** Sezione del documento **
===============

Risparmio gestito – Exit e punti di domanda

Exit dalla recessione mondiale? È probabilmente vero, almeno dal punto di vista tecnico. Nella zona Euro sta già succedendo in particolare in Germania e Francia, il che è sorprendente. La crescita del secondo trimestre in questi paesi è stata sostenuta dal consumo delle famiglie, essenzialmente sotto l’effetto delle misure fiscali a favore del settore automobilistico. L’incentivo alla rottomazione (“cash for cluncker” per gli anglosassoni) ha contribuito per quasi un terzo alle vendite del settore. L’impatto industriale (e politico) è tale che il provvedimento potrebbe essere prorogato in Francia fino al 2011. Sebbene vi sia motivo di rallegrarsi per l’inatteso ritorno della crescita in Europa, è meglio andarci piano con l’ottimismo. Questi provvedimenti hanno di fatto concretizzato oggi una domanda futura altrimenti spalmata nel tempo, domanda che in futuro sarà ridotta in proporzione. È quindi necessario rimanere prudenti sulle componenti di questa ripresa europea, che talvolta nascondono le ristrutturazioni necessarie delle nostre aziende, con una Germania ancora troppo dipendente dalla domanda estera o una Francia in preda ad una pesantezza amministrativa spesso paralizzante. anche Negli Stati Uniti la situazione economica sta migliorando e il paese beneficia come altri stati della fase di ricostituzione globale degli stock dopo più di due trimestri di massicce riduzioni delle scorte da parte delle aziende. L’indice avanzato dei Direttori d’acquisto ha così finalmente superato la soglia di 50, indicando un’attività manifatturiera in espansione per la prima volta da gennaio 2008. Nel terzo trimestre l’economia statunitense dovrebbe registrare una crescita di circa il 3,5%, trainata dalla produzione e dalle esportazioni. Unica zona d’ombra, il consumo finale che potrebbe rivelarsi deludente, con la necessaria riduzione del livello di indebitamento delle famiglie che deve compensare il sostegno apportato dai provvedimenti fiscali e dal perdurare della moderazione dei prezzi.

Exit dai provvedimenti non convenzionali di allentamento monetario? Al momento non è dato per scontato. È difficile immaginare che il governo statunitense decida da domani di tagliare il proprio deficit di bilancio e aumentare le tasse, mentre contemporaneamente la Fed prenderebbe la decisione di riassorbire l’eccesso di liquidità che ha generosamente profuso nell’economia USA. Sappiamo solo che questo avverrà, un giorno, in maniera graduale. Di fatto, la Fed ha annunciato l’intenzione di porre fine ai suoi acquisti di Buoni del Tesoro, ma ha anche esteso la durata del suo programma di prestiti garantiti da crediti strutturati (TALF). Pertanto, il programma di rifinanziamento delle nuove cartolarizzazioni e dei vecchi titoli ipotecari commerciali è prorogato fino a marzo 2010, mentre il programma di rifinanziamento delle nuove cartolarizzazioni connesse all’immobiliare commerciale è prorogato fino a fine giugno 2010. È il segno evidente che l’attività di rifinanziamento interbancario rimane fragile, e che la Fed si rifiuta di sottostimare le conseguenze del “credit crunch”, della scomparsa dell’attività di credito al di fuori del sistema bancario, il famoso “shadow banking system”. È da tener presente che l’attività di prestatore di ultima istanza è stata favorevole alla Fed, dato che attualmente i profitti generati da questi provvedimenti non convenzionali sono valutati a 14 miliardi di dollari. Ci dovremmo preoccupare del bonus che potrebbe essere versato al maggiore trader al mondo del momento, Mr Bernanke? Battuta a parte, nessuna “Exit” per Bernanke, che dovrebbe anzi essere riconfermato dal senato nelle sue funzioni per un secondo mandato.

===============

** Obiettivo dichiarato 1 **
Riassuma sotto forma di elenco il paragrafo del commento sul risparmio gestito che inizia con «Exit dai provvedimenti non convenzionali», conservandone i fatti principali.
** Obiettivo dichiarato 2 **
Indichi se ciascuna affermazione concorda con il commento sul risparmio gestito. Risponda sì o no e citi testualmente le parole decisive: (a) la crescita del secondo trimestre in Germania e Francia è stata sostenuta dal consumo delle famiglie; (b) l'incentivo alla rottamazione ha contribuito per metà alle vendite del settore automobilistico; (c) nel terzo trimestre l'economia statunitense dovrebbe crescere di circa il 3,5%.
Si faccia riferimento unicamente al testo riportato sopra.

** Dati **
===============

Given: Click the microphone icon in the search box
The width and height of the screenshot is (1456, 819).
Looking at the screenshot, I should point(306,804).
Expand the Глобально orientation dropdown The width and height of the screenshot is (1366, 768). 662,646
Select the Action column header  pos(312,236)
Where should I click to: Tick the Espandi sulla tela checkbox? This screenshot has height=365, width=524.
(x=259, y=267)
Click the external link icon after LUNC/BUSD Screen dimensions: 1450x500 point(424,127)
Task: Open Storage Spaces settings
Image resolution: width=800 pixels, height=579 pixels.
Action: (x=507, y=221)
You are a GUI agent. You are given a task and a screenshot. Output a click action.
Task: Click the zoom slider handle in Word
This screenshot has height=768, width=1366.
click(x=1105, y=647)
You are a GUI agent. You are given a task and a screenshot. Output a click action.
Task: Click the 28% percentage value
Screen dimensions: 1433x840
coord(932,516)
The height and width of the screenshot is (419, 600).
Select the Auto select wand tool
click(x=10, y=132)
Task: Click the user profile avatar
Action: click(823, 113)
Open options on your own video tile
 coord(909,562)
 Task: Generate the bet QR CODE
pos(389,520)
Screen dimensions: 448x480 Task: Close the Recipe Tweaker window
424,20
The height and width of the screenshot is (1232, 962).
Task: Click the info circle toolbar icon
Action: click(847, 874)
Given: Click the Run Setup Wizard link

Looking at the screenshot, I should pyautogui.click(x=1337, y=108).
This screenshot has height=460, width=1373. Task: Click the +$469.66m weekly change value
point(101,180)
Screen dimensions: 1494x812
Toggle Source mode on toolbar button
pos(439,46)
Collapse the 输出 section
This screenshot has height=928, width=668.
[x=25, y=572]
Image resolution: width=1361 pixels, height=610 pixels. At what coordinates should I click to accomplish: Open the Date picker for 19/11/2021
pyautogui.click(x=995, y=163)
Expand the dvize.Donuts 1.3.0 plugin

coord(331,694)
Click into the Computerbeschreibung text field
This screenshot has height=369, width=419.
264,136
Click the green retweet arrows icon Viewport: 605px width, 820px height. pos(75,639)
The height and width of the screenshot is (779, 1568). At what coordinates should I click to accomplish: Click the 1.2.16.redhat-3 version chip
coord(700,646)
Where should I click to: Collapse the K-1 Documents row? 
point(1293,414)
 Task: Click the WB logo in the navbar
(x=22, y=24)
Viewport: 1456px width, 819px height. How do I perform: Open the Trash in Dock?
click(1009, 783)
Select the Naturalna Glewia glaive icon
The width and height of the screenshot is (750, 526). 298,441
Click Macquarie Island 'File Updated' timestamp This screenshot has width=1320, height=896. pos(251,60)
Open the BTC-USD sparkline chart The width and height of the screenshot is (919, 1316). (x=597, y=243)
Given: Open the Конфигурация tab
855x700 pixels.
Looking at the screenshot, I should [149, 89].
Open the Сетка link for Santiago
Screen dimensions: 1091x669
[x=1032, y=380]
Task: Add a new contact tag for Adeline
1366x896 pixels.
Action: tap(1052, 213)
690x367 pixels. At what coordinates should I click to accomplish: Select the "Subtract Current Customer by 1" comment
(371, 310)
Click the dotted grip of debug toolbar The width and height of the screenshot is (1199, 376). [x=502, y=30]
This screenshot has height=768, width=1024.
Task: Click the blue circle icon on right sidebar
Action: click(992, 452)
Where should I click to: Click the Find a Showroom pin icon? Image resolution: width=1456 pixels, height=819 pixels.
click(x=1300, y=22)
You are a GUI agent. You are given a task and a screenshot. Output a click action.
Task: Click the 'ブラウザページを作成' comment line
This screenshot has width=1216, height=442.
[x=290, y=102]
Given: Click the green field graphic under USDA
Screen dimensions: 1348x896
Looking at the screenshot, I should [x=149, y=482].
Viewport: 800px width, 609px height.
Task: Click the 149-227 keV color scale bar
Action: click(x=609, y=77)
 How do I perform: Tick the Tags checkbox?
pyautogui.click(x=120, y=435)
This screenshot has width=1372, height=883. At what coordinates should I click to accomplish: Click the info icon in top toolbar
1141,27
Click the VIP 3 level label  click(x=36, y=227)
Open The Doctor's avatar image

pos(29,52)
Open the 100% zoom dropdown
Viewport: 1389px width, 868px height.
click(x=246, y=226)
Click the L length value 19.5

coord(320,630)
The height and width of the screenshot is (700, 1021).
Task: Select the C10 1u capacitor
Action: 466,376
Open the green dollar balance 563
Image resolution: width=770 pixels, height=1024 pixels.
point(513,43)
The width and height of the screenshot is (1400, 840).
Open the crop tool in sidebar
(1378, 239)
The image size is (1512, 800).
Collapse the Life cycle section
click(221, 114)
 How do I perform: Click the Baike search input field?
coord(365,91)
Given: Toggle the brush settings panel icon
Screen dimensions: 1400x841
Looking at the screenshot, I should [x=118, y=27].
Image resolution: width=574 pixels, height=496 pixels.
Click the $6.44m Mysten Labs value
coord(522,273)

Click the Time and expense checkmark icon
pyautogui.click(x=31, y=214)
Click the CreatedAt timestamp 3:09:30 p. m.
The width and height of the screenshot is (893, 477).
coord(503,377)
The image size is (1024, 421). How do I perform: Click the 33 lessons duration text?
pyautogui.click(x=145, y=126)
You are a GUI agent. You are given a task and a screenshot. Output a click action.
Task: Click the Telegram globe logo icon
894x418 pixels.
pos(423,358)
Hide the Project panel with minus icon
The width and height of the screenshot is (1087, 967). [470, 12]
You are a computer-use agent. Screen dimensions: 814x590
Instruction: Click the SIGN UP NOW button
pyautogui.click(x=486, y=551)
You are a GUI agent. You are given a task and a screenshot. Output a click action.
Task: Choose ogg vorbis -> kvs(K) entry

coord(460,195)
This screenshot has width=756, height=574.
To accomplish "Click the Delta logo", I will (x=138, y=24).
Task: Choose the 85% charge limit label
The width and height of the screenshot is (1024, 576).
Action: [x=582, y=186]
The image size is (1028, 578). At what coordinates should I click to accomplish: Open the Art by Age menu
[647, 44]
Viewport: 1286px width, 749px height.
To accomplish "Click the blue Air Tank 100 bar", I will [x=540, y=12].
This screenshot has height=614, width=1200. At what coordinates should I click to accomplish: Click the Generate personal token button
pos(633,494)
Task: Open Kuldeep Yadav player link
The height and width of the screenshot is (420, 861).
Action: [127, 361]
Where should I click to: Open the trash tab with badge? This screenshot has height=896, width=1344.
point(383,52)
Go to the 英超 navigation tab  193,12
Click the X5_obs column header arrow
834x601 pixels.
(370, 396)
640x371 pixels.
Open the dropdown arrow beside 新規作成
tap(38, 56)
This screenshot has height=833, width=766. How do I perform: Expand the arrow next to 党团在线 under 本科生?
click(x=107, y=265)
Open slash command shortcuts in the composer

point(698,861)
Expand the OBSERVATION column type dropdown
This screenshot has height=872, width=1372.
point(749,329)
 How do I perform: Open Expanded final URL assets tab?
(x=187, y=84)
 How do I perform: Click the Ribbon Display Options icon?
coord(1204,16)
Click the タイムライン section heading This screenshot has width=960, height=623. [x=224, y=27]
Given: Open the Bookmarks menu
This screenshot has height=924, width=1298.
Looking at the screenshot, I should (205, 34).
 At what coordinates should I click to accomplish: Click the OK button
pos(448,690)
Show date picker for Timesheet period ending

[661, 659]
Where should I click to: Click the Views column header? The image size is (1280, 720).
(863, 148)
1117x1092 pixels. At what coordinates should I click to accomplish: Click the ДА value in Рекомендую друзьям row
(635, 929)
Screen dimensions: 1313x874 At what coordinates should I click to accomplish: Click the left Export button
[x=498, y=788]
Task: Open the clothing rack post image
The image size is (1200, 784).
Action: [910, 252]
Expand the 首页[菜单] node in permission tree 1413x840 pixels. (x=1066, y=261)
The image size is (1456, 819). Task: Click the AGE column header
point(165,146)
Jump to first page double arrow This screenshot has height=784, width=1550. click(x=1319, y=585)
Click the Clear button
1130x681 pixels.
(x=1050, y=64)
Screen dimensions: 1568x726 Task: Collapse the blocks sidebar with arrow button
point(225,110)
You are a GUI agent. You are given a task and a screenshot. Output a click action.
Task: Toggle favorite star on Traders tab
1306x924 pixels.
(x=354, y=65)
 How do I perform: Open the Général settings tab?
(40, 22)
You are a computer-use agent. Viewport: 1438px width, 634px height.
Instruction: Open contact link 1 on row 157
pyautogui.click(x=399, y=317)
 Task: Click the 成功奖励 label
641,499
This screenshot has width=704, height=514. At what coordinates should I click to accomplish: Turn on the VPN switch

===============

** Risposta completa 1 **
- L'uscita dalle misure non convenzionali di allentamento monetario non è scontata al momento. Avverrà un giorno, in modo graduale.
- È difficile immaginare che il governo statunitense tagli subito il deficit e aumenti le tasse mentre la Fed riassorbe l'eccesso di liquidità.
- La Fed ha annunciato la fine dei suoi acquisti di Buoni del Tesoro, ma ha esteso il programma TALF:
  - il rifinanziamento delle nuove cartolarizzazioni e dei vecchi titoli ipotecari commerciali è prorogato fino a marzo 2010;
  - il rifinanziamento delle nuove cartolarizzazioni legate all'immobiliare commerciale è prorogato fino a fine giugno 2010.
- Ciò indica che il rifinanziamento interbancario resta fragile. Indica anche che la Fed non vuole sottostimare le conseguenze del "credit crunch" e della scomparsa del credito fuori dal sistema bancario ("shadow banking system").
- I profitti che la Fed ha ricavato da queste misure sono valutati a 14 miliardi di dollari.
- Bernanke dovrebbe essere riconfermato dal senato per un secondo mandato.

** Risposta completa 2 **
(a) Sì: «La crescita del secondo trimestre in questi paesi è stata sostenuta dal consumo delle famiglie».
(b) No: «ha contribuito per quasi un terzo alle vendite del settore».
(c) Sì: «Nel terzo trimestre l’economia statunitense dovrebbe registrare una crescita di circa il 3,5%».